Studio album by Rising Appalachia
- Released: December 9, 2012
- Recorded: Echo Mountain Recording; (Asheville, NC);
- Genre: Appalachian folk, world, soul
- Label: Independent

Rising Appalachia chronology
| The Sails of Self (2010) | Filthy Dirty South (2012) | Wider Circles (2015) |

= Filthy Dirty South =

Filthy Dirty South is the fourth studio album by American Appalachian band Rising Appalachia. It was recorded at Echo Mountain Recording in Asheville, North Carolina, and released on December 9, 2012.

==Background==
In 2011, the band started a crowd funding request on the website Kickstarter to facilitate the creation of the album.

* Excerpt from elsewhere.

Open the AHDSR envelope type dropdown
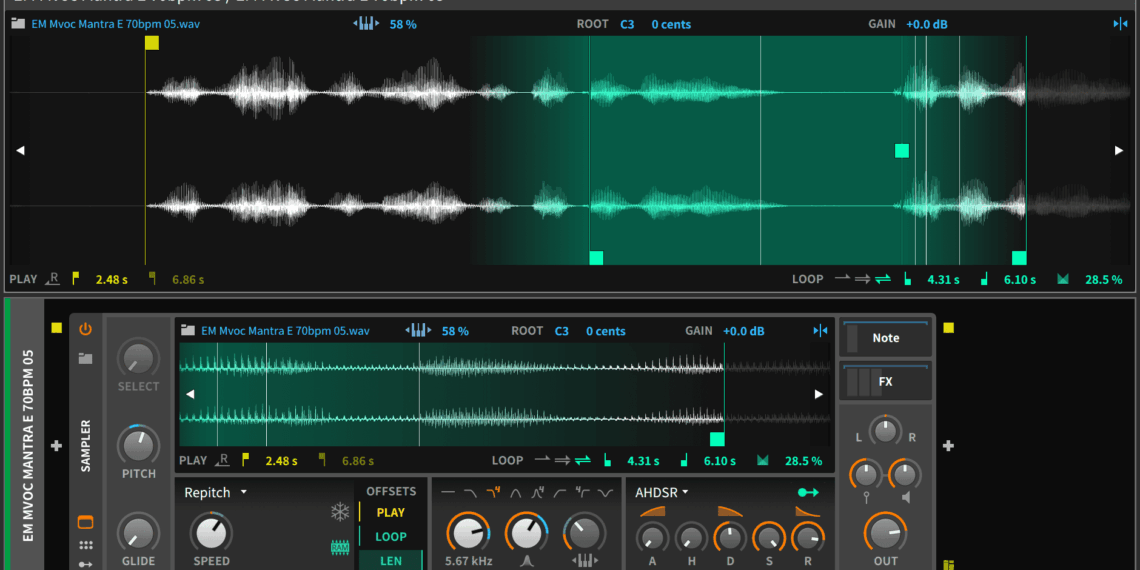Image resolution: width=1140 pixels, height=570 pixels. pos(662,493)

They raised a total of $11,180.00 within one month and released the album in 2012.

==Critical reception==
Steve Wildsmith of The Daily News reported on the forthcoming album and associated tour. The album was reviewed in the January 2013 issue of INsite Atlanta. Thandiwe Ogbonna, writing for No Depression, said "Filthy Dirty South is an overall outstanding work of clever musicianship. A tour of world sounds that could be scattered and disjointed is very skilfully executed with a pleasant flow."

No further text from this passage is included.